Sala de conferencias B. Planta 14. Eso le había indicado su jefe. Elias tomó el ascensor, recorrió el impecable pasillo con sus paredes de cristal y obras de arte abstracto que probablemente costaban más que su salario anual. Miró su reloj. Siete minutos antes de la reunión de la junta, tiempo de sobra. Alcanzó la manija de la puerta, la abrió y su vida cambió para siempre.
Ahora estaba sentado en su auto en el estacionamiento. Era casi mediodía. No recordaba haber salido del edificio. Ni haber caminado hasta su auto. Sus manos morenas aferraban el volante. Su teléfono vibró. Un mensaje de texto de la escuela. Un recordatorio sobre la salida temprana del viernes. Lo borró. Aún le temblaban las manos. Marian Vale no sabía su nombre.
Nunca lo había mirado antes. Era un rostro que se veía en los correos electrónicos de la empresa, en las salas de conferencias con paredes de cristal del último piso, en los informes anuales que celebraban otro año récord. Vestía trajes impecables, hablaba con frases concisas y despedía a la gente con la misma eficiencia con la que se cancela una suscripción. La empresa la llamaba la Reina de Hielo.
Nunca a la cara. Pero todos lo sabían. Todos sentían esa frialdad. Elias la había visto fugazmente una vez en el vestíbulo. Pasó junto a él sin mirarlo. Se había sentido pequeño, invisible, lo cual le convenía. La invisibilidad significaba seguridad. Ya no era invisible. Su teléfono sonó. Número desconocido. Dejó que el contestador automático contestara la llamada. Volvió a sonar. El mismo número.
Contestó: «Sr. Ward, soy Tessa de Asuntos Generales. La Srta. Vale desea verlo hoy en su oficina en el 2Y, en el piso 14. Dulce A, por favor, confirme». Elias abrió la boca. No salió ningún sonido. La mujer al teléfono esperó. «Yo…
“Ahí viene”, dijo finalmente. Se cortó la comunicación. Permaneció sentado en su coche otros veinte minutos.

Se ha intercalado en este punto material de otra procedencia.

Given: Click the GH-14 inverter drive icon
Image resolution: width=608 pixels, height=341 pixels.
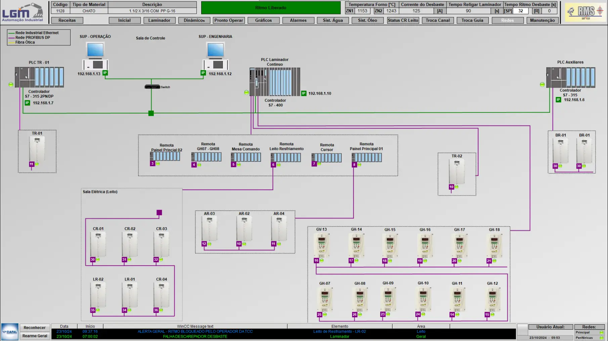Looking at the screenshot, I should [x=356, y=245].
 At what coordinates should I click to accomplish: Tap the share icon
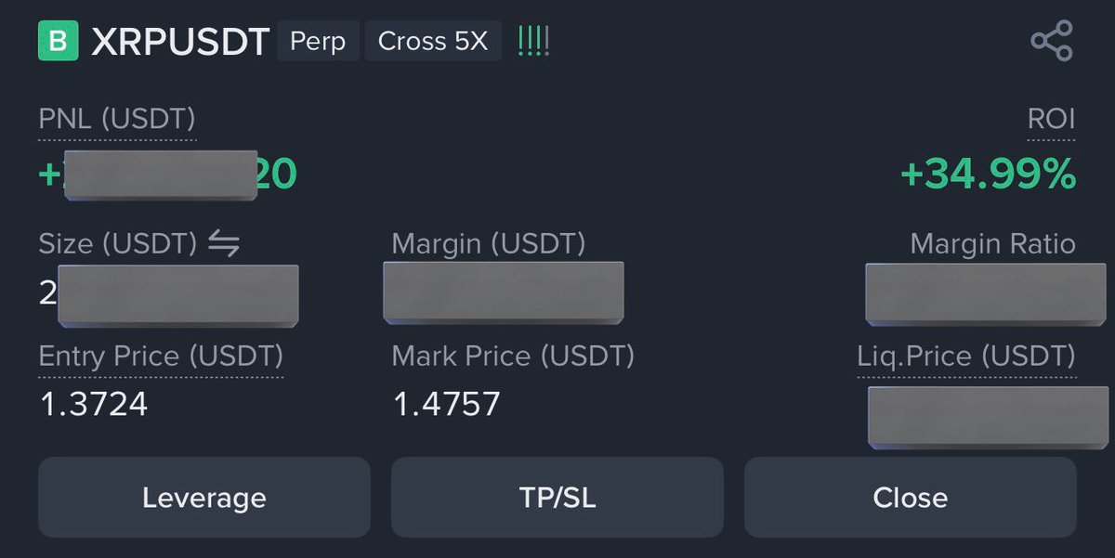[x=1052, y=42]
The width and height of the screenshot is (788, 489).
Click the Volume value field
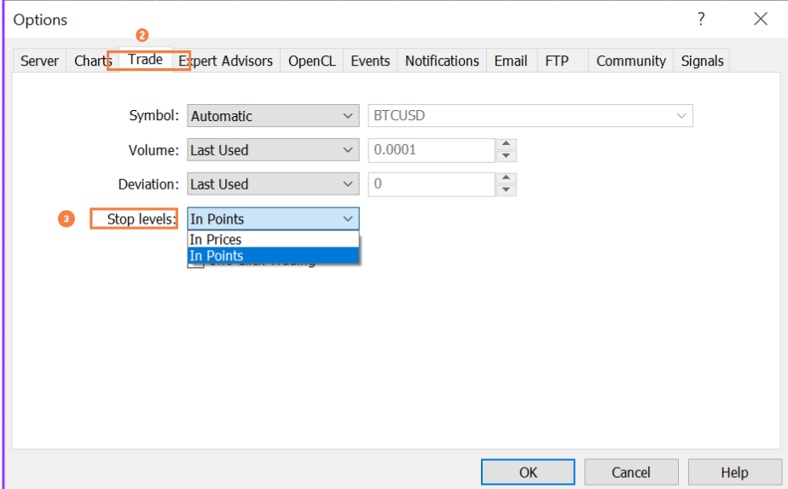coord(431,150)
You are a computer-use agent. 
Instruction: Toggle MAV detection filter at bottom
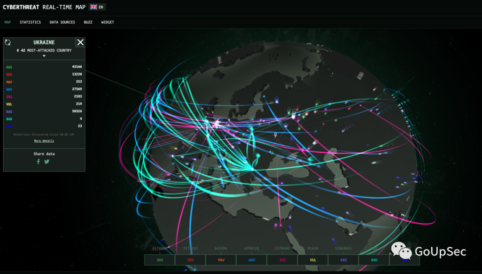[221, 260]
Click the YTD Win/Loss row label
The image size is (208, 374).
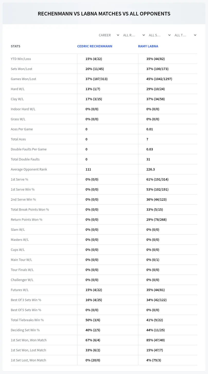21,59
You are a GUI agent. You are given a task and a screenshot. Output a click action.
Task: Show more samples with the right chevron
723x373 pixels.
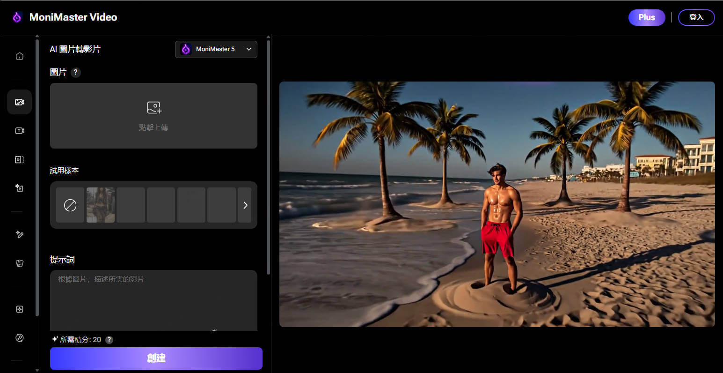(245, 205)
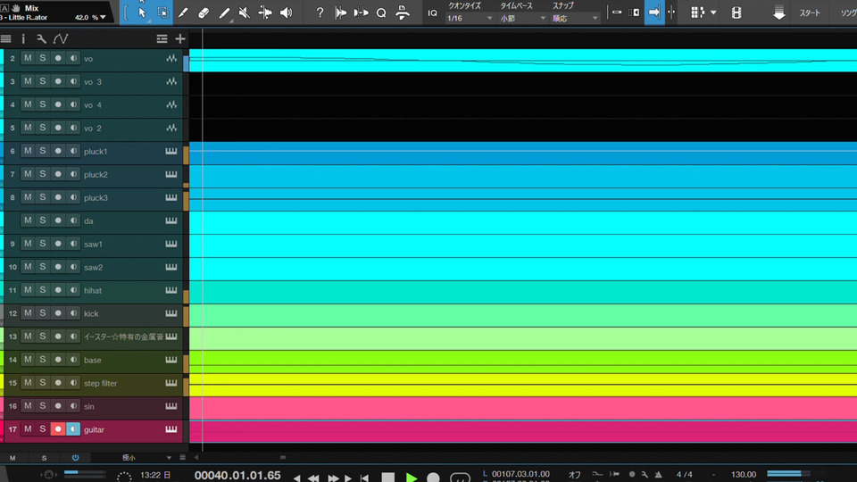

Luego fue a una cafetería, pidió algo que no bebiera, se sentó junto a la ventana y observó a la gente pasar: gente normal con problemas normales, gente que no había arruinado su carrera. A la 1:45 p. m., regresó, aparcó, tomó el ascensor y caminó por el pasillo hacia Sweet A. El corazón le latía con fuerza. La puerta era de madera maciza, bellamente tallada. Una pequeña placa decía: “Anne Vale, Directora General”. Llamó. “Pase”.
Su voz era tranquila, serena.
La misma voz que había permanecido en silencio cuando tropezó y cerró la puerta de golpe tres horas antes. Elias entró. La oficina era más grande que su apartamento. Los ventanales del suelo al techo ofrecían una vista despejada de la ciudad. Muebles minimalistas, un escritorio que parecía tallado en un solo bloque de mármol negro.
Maryanne estaba sentada detrás de él. Llevaba otro traje, gris carbón, impecablemente planchado. Su cabello natural estaba elegantemente recogido, su piel morena oscura brillaba a la luz de la tarde. Su expresión era indescifrable. “Tome asiento”, dijo. Él se sentó. Ella lo miró fijamente un largo rato. Él intentó sostener su mirada. En vano.
En cambio, miró al borde de su escritorio. “Señor Ward, usted distribuyó el informe trimestral esta mañana”. “Sí, se suponía que debía dejarlo en la Sala de Conferencias B”. “Sí, no lo dejó en la Sala de Conferencias B. No, abrí la puerta equivocada. Lo siento mucho. No fue mi intención”. Levantó la mano. Él guardó silencio. “Leí su propuesta el mes pasado”. “La de simplificar la incorporación de clientes”, dijo Maryanne. “Su gerente la rechazó. Dijo que era demasiado ambiciosa para alguien de su nivel”. Elias parpadeó. No tenía ni idea de lo que venía a continuación. “No estoy de acuerdo”, continuó. “Pensé que demostraba iniciativa, claridad de pensamiento y una comprensión de nuestras deficiencias, algo que la mayoría de los gerentes senior carecen.”
Abrió una carpeta en su escritorio y le entregó una hoja de papel. “Estoy lanzando un programa piloto de seis meses con un equipo pequeño. Tu propuesta es la base. Me gustaría que lo lideraras.” Elias miró fijamente la hoja. Era un plan de proyecto. Su nombre ya estaba escrito en la parte superior. “No entiendo”, dijo. Maryanne se recostó en su silla.